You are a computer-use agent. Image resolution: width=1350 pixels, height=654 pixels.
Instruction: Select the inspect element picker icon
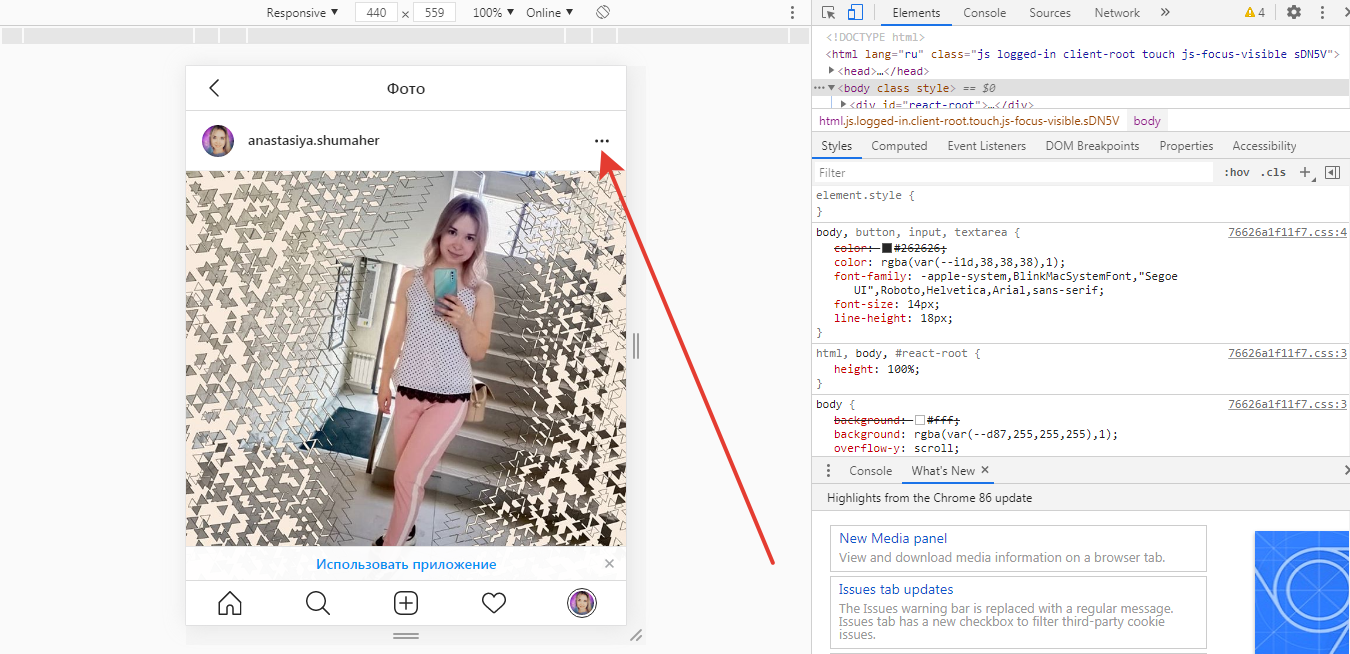[x=829, y=13]
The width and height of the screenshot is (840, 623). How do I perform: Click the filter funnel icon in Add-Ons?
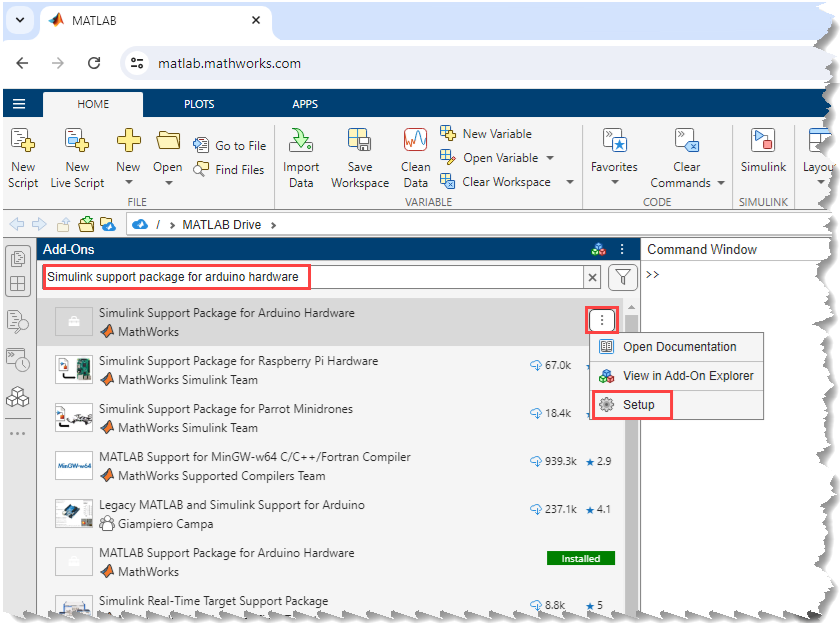pos(623,277)
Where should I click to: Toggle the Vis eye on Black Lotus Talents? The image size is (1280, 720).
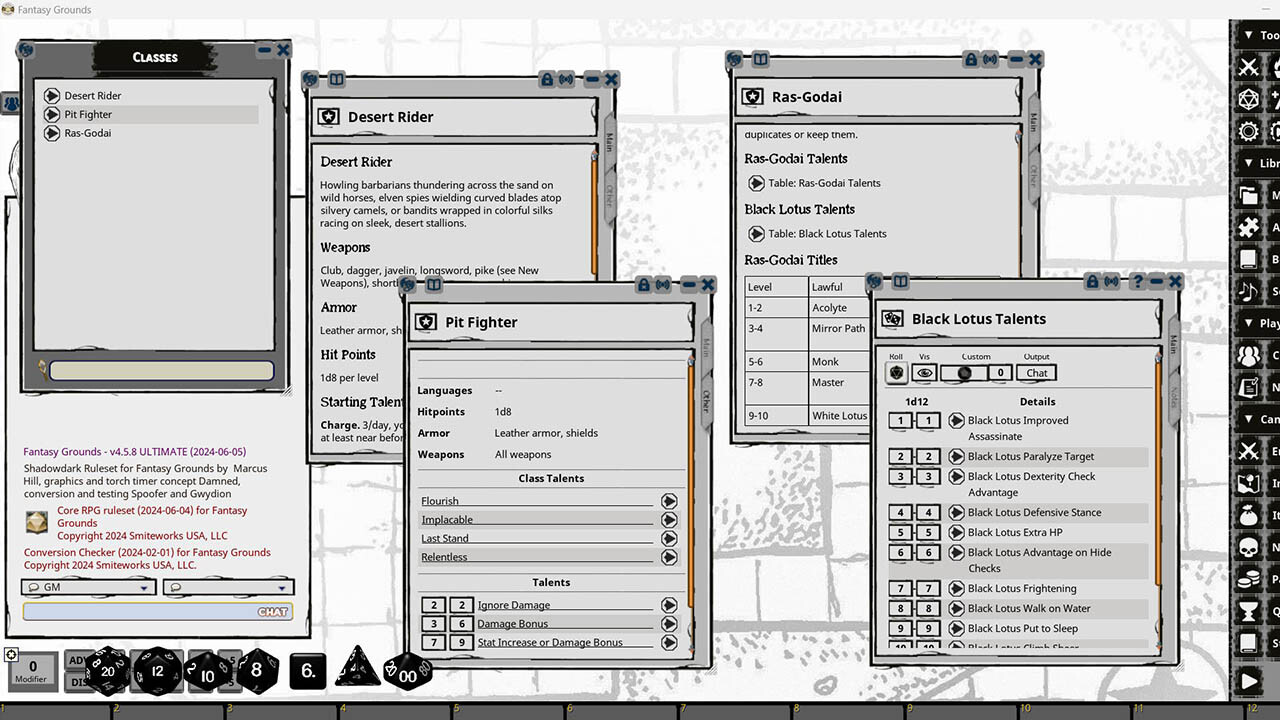(x=924, y=372)
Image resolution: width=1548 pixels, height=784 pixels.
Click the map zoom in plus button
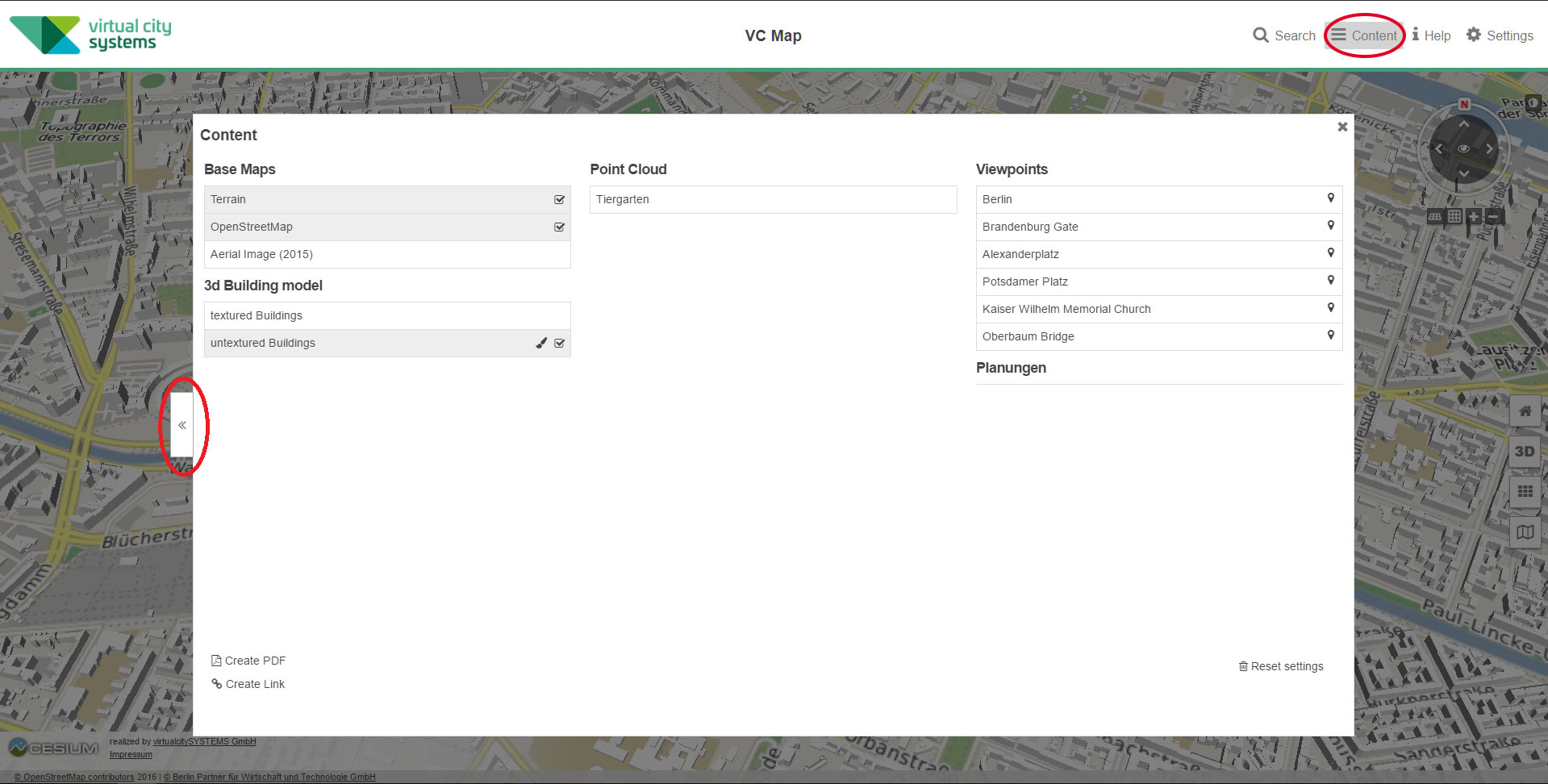click(x=1474, y=216)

|---|

What you have to do: Identify every line in the rows above that contains the string "width", and copy each of those lines. Case counts when matching.

Exercise result:
You are a computer-use agent. Image resolution: width=1350 pixels, height=654 pixels.
The width and height of the screenshot is (840, 623). How do I perform: Click the filter funnel icon in Add-Ons?
Image resolution: width=1548 pixels, height=784 pixels.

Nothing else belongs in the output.